Intervertebral discs and lumbar pathologies may be a source of nociception in some individuals with LBP [18]. The majority of LBP clinical diagnoses, on the other hand, are non-specific, and the evidence suggest that there is no link between lumbar structural abnormalities and pain [4, 19, 20]. This suggests that focus on biomechanical or structural abnormalities alone may be misleading. The limited psychosocial representation found by us emphasizes similar findings by ‘International forum for primary care research on low back pain’ that the biopsychosocial model has not been adequately adopted in investigating LBP [21].

Despite the lack of representation for biopsychosocial factors, the therapeutic use of openly stating within public information that fear and catastrophizing are contributors to LBP is unknown [22]. However, it is shown that a focus on tissue pathology may promote the maladaptive attitudes, emotions and behaviors that contribute to pain and disability [23]. Encouragingly, LBP is described as a natural and common phenomenon by majority of websites, this approach has been suggested to help prevent the development of maladaptive reactions contributing to LBP [24]. Concisely, the information presented is unidirectional for such a complex problem.

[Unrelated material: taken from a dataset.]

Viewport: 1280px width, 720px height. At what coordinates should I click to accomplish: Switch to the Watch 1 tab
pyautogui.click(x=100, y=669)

A variety of diagnostic tools were mentioned on the websites. We found that sites recommended diagnostic imaging specifically for those individuals who presents with red flags or those who failed to respond to the conservative care, as suggested by the NICE guidelines [25]. Despite this imaging is presented as a prime solution to find the cause which may result in clients perceived need for imaging during their consultations with Health care providers (HCPs) [26].

With regard to the treatment options a wide variety of strategies were mentioned on the websites (Fig. 4). All of the web pages suggested physiotherapy, osteopathy, and chiropractic (musculoskeletal practitioners) as a treatment option. Encouragingly conservative approach was suggested as first line of care followed by surgical options. This recommendation is as per the recent CPGs [25, 27]. In terms of pharmacological advice, drugs like acetaminophen, NSAIDS, opioids, and muscle relaxants were recommended for management of LBP. The suggestion of acetaminophen as drug is contrary to the published literature which suggests that it is no better than placebo for people with LBP [28]. Selective serotonin reuptake inhibitors (SSRIs) and anti-convulsant were also mentioned by few websites which is again against the NICE recommendations [25].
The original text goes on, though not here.